--- GIVEN RECORDS Enclosed Below ---

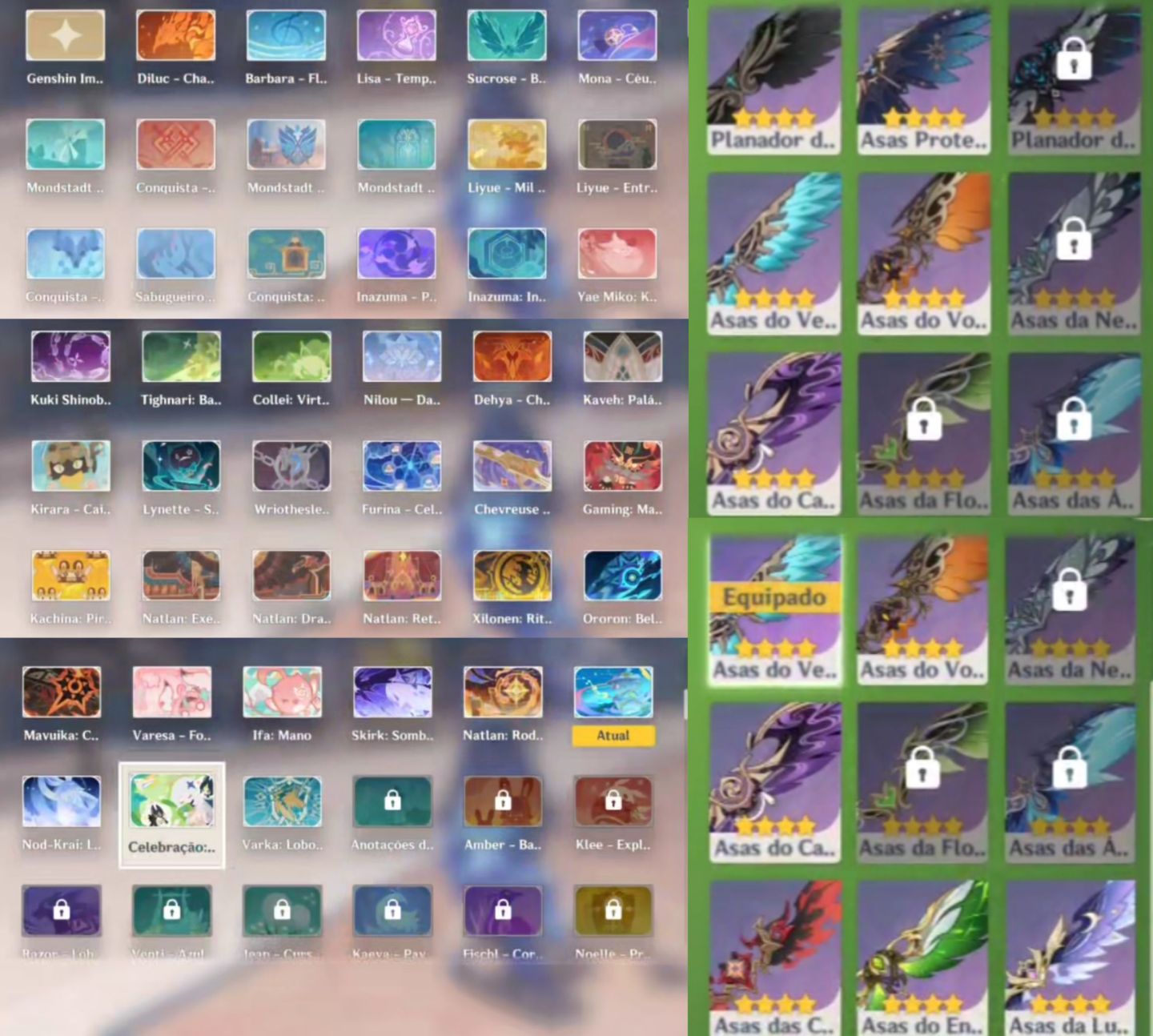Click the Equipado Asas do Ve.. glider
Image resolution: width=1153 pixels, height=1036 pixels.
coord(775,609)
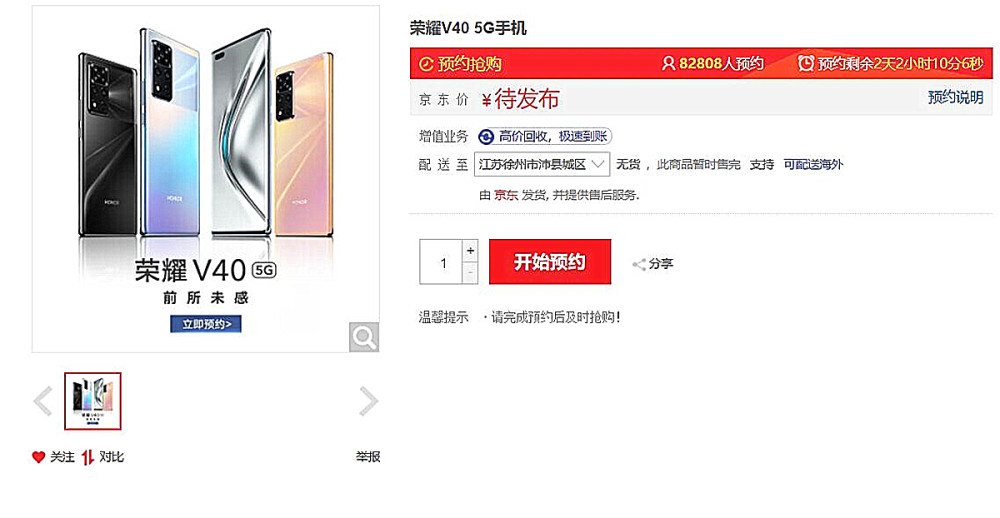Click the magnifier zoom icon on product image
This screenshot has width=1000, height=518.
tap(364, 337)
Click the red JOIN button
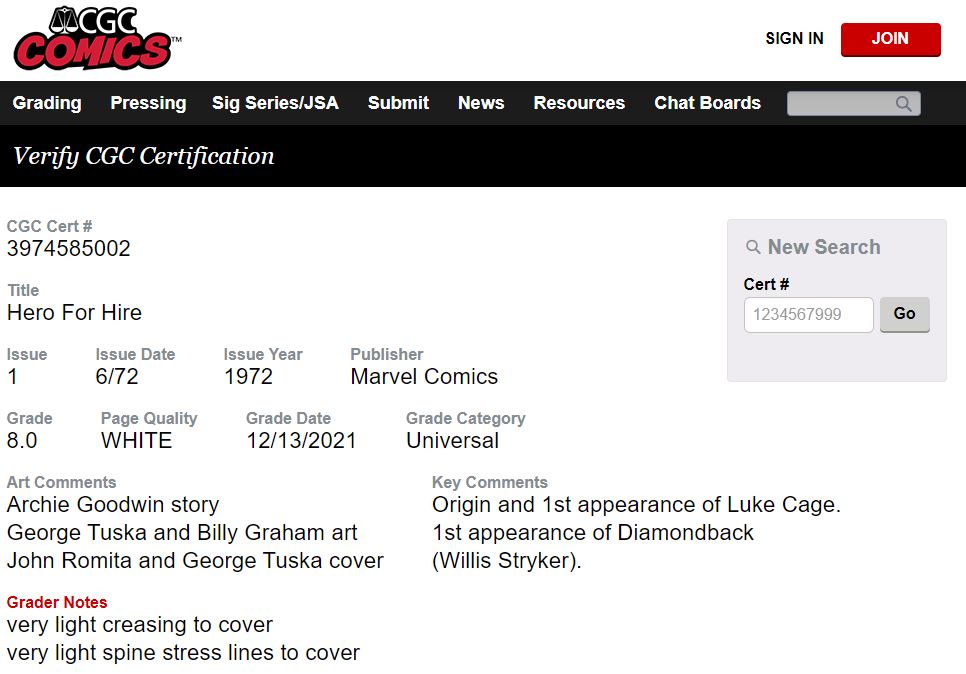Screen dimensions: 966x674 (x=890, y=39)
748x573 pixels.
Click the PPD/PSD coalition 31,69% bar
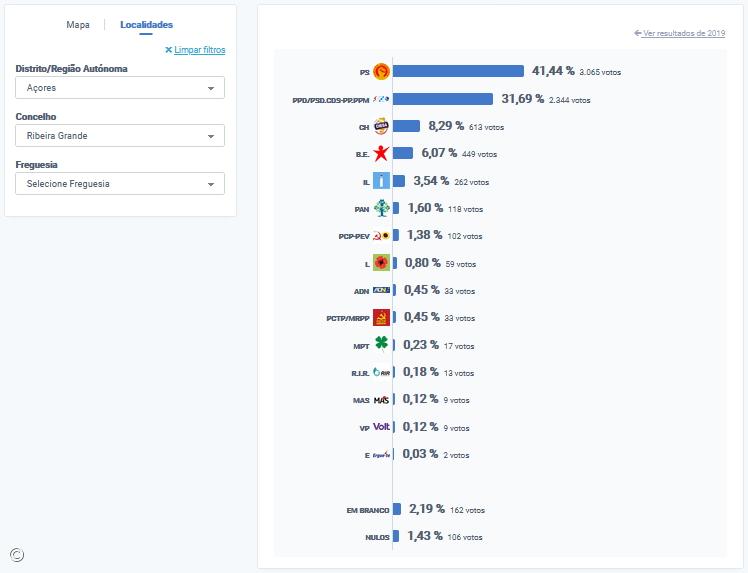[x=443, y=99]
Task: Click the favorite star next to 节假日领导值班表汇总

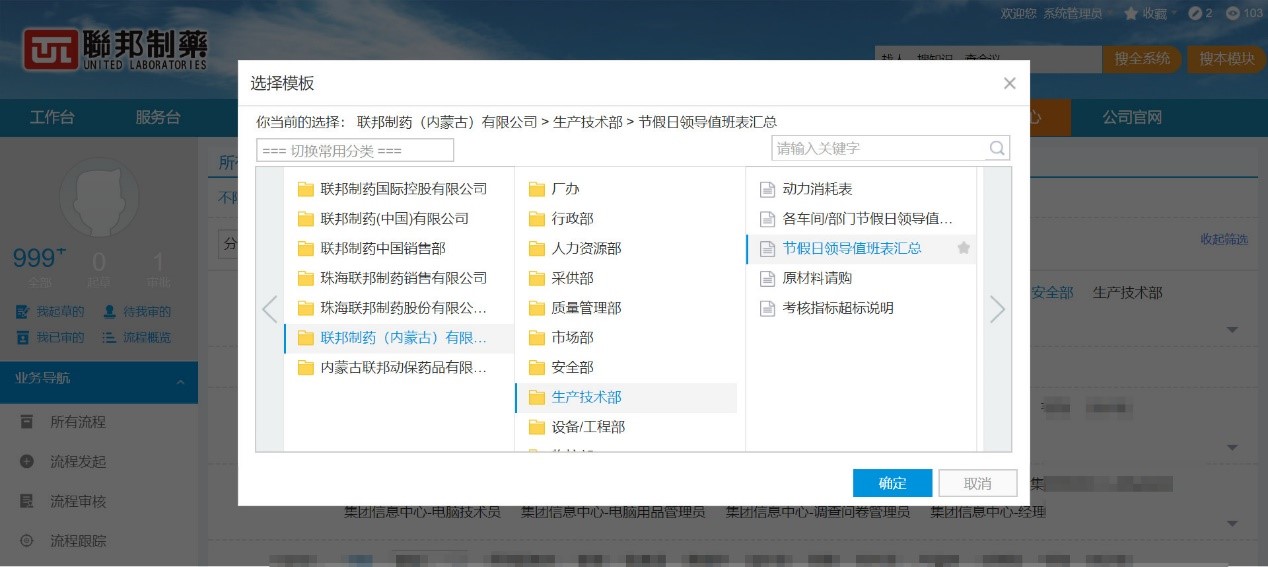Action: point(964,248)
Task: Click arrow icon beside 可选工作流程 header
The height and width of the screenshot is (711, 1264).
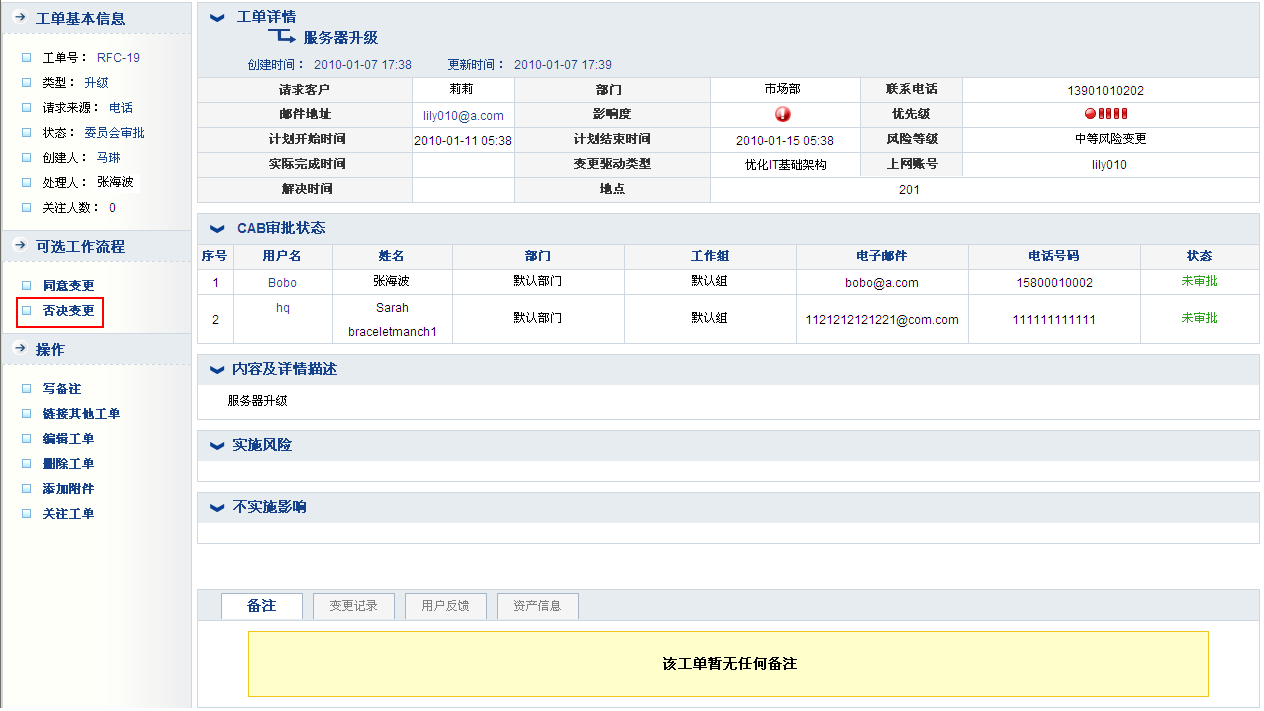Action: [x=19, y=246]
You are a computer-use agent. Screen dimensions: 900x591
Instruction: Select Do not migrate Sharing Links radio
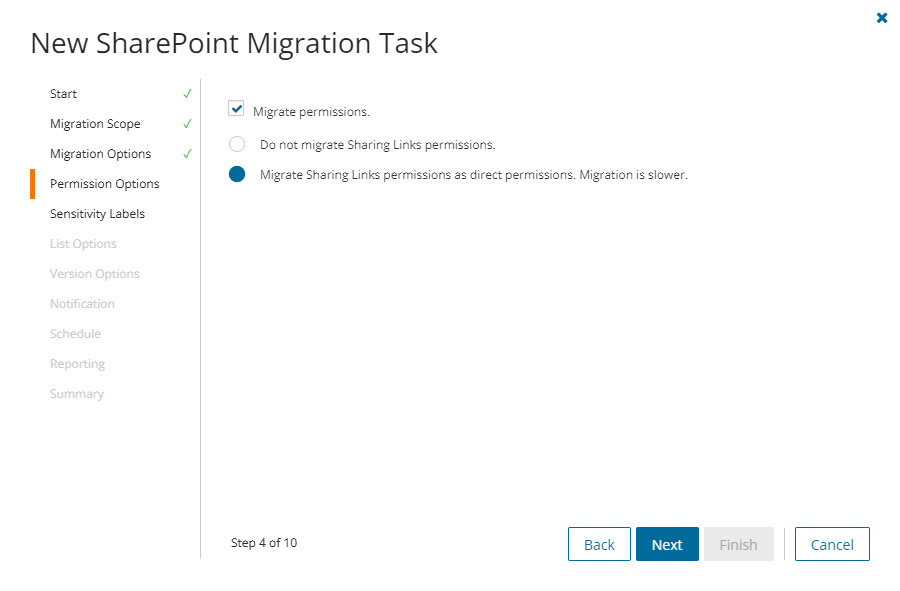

--- End of Enclosed GIVEN RECORDS ---

### TASK:
In the entries above, find the line containing "Task: Click the", then please retype it and every line after it through the last, exactly as written, omitting pictures.

### WRITTEN SOLUTION:
Task: Click the favorite star next to 节假日领导值班表汇总

Action: point(964,248)
Task: Click arrow icon beside 可选工作流程 header
The height and width of the screenshot is (711, 1264).
Action: [x=19, y=246]
You are a computer-use agent. Screen dimensions: 900x591
Instruction: Select Do not migrate Sharing Links radio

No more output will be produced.